One of the true masterpieces of mystery fiction and unquestionably one of the half dozen greatest novels ever penned by Agatha Christie, And Then There Were None has received four feature film English-language adaptations, three of them produced by the same man – Harry Alan Towers – who seemed to pull out his old, reliable script every decade or so with a few suitable updates and tweaks to fit the international casts and locations which were part and parcel of each version. The 1974 rendition entitled Ten Little Indians was its first in color, and it’s also the first which goes for more of a mood of sinister shock rather than for whimsical mystery. While it can’t hold a candle to Rene Clair’s 1945 masterpiece And Then There Were None, there is some genuine merit in this attempt even with some offbeat murder variations which veer from the nursery rhyme that serves as the heart of the story.

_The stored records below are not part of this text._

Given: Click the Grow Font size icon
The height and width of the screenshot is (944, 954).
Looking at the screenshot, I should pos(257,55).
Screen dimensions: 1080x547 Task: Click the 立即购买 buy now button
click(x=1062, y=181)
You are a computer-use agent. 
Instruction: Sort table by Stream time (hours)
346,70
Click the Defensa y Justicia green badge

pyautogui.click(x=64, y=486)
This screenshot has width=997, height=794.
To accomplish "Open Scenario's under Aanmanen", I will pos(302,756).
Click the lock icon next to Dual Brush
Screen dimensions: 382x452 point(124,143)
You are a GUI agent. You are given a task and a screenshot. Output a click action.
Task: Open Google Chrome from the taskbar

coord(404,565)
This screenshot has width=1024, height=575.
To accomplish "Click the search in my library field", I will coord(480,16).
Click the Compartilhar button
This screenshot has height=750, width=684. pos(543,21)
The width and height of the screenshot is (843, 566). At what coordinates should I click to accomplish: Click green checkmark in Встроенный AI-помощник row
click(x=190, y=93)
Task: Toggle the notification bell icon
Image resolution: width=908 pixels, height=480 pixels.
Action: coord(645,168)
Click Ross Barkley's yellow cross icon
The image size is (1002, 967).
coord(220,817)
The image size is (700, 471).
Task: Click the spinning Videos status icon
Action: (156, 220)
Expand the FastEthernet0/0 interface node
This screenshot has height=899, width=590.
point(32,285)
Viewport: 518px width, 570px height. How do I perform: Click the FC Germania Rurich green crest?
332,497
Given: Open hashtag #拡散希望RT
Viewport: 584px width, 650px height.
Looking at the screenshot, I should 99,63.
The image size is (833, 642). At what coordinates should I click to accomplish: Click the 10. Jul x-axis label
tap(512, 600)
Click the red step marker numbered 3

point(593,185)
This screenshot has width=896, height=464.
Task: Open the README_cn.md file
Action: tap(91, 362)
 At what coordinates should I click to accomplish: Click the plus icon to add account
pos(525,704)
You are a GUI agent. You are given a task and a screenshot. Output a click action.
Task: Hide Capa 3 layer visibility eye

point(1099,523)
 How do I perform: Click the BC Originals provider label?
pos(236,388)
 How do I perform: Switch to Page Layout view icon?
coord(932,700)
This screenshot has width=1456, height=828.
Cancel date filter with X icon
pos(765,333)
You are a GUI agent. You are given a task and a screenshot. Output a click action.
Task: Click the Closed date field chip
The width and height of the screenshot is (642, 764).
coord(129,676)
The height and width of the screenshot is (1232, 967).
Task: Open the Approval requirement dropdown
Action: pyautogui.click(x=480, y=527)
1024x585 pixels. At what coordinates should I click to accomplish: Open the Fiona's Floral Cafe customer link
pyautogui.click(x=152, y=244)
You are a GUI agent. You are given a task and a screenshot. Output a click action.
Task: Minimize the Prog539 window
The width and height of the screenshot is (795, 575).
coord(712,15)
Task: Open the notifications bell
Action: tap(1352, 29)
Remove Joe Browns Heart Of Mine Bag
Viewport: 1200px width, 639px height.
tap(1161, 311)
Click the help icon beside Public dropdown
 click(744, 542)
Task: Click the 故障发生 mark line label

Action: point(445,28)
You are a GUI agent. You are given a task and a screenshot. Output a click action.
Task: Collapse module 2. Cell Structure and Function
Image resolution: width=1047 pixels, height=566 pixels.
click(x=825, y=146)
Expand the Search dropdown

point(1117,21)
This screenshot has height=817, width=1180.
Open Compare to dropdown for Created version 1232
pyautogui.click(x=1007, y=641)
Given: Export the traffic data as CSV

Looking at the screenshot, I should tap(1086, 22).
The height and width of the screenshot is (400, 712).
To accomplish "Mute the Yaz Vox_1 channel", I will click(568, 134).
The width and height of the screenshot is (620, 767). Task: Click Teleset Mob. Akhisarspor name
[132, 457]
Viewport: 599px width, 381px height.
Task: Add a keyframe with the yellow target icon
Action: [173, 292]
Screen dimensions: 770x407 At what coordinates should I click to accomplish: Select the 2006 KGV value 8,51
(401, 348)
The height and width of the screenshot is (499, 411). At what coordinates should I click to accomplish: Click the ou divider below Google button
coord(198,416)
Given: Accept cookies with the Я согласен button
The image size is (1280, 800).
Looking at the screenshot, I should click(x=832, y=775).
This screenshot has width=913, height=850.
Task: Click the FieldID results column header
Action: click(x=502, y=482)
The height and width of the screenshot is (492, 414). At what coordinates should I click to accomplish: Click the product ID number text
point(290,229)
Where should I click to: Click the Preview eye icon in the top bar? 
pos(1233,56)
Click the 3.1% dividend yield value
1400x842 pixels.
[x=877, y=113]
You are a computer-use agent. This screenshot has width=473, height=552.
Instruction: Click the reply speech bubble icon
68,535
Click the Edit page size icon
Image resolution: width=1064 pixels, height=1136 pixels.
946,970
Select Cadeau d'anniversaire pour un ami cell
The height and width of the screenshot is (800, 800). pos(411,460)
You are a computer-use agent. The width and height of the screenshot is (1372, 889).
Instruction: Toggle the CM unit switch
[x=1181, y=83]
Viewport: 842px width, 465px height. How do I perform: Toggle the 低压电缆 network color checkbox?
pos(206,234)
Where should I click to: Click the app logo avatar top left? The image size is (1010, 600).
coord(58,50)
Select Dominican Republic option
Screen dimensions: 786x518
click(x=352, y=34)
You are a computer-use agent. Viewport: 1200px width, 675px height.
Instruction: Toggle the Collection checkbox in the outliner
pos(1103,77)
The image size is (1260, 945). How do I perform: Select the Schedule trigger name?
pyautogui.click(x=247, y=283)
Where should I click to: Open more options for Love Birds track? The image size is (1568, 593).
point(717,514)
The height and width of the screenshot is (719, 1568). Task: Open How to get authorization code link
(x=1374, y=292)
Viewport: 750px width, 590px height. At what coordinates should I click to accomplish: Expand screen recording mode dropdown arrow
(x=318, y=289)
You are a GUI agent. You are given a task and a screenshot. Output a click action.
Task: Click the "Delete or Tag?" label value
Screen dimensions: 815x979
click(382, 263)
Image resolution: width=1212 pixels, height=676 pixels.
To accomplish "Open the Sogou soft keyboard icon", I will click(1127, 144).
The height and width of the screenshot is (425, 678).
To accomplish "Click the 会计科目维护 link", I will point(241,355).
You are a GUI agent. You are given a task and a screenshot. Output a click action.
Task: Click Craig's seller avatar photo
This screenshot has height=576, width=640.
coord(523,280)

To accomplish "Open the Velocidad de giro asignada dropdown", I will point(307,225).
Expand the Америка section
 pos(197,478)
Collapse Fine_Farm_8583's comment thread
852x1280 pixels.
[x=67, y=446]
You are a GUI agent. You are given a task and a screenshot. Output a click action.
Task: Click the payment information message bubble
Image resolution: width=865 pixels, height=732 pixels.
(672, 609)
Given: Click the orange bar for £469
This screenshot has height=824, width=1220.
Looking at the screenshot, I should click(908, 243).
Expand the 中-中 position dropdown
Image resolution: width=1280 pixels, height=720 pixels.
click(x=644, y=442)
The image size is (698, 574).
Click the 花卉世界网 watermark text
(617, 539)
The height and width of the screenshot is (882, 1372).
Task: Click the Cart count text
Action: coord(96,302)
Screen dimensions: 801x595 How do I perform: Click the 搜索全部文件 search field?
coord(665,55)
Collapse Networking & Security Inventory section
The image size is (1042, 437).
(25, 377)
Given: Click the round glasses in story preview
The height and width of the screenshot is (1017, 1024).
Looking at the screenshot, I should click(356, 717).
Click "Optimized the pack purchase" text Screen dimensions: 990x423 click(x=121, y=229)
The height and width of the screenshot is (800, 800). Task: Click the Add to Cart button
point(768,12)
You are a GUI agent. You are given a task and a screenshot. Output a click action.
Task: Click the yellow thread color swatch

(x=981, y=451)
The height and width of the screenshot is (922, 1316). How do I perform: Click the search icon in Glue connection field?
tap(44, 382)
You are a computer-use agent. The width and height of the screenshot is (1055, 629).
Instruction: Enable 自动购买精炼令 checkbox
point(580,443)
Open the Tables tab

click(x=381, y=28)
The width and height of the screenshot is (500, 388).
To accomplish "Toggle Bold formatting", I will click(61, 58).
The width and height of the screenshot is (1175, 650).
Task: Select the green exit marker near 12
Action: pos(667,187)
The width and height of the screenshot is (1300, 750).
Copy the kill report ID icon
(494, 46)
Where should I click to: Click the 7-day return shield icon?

Ten people are lured to an abandoned hotel in a remote desert of Iran under one pretext or other, most of whom are unfamiliar with one another but all of whom are guilty of one of more crimes which, up until now, had been undetected and had gone unpunished. The party’s host U. N. Owen (voiced by Orson Welles) has brought together Dr. Edward Armstrong (Herbert Lom), private detective Wilhelm Blore (Gert Froebe), soldier of fortune Hugh Lombard (Oliver Reed), international movie star Ilona Morgan (Stéphane Audran), Judge Arthur Cannon (Richard Attenborough), reckless cabaret artist Michel Raven (Charles Aznavour), General André Salvé (Adolfo Celi), secretary Vera Clyde (Elke Sommer), and house servants Otto Martino (Alberto de Mendoza) and his wife Elsa (Maria Rohm). One by one, the guests begin dying under mysterious and rather brutal circumstances until everyone realizes that the deaths are related to a children’s nursery rhyme framed on the walls of each of their rooms. Eventually, the strangers sense that there is no actual Mr. Owen; one of the house party is secretly killing each of the guests one by one.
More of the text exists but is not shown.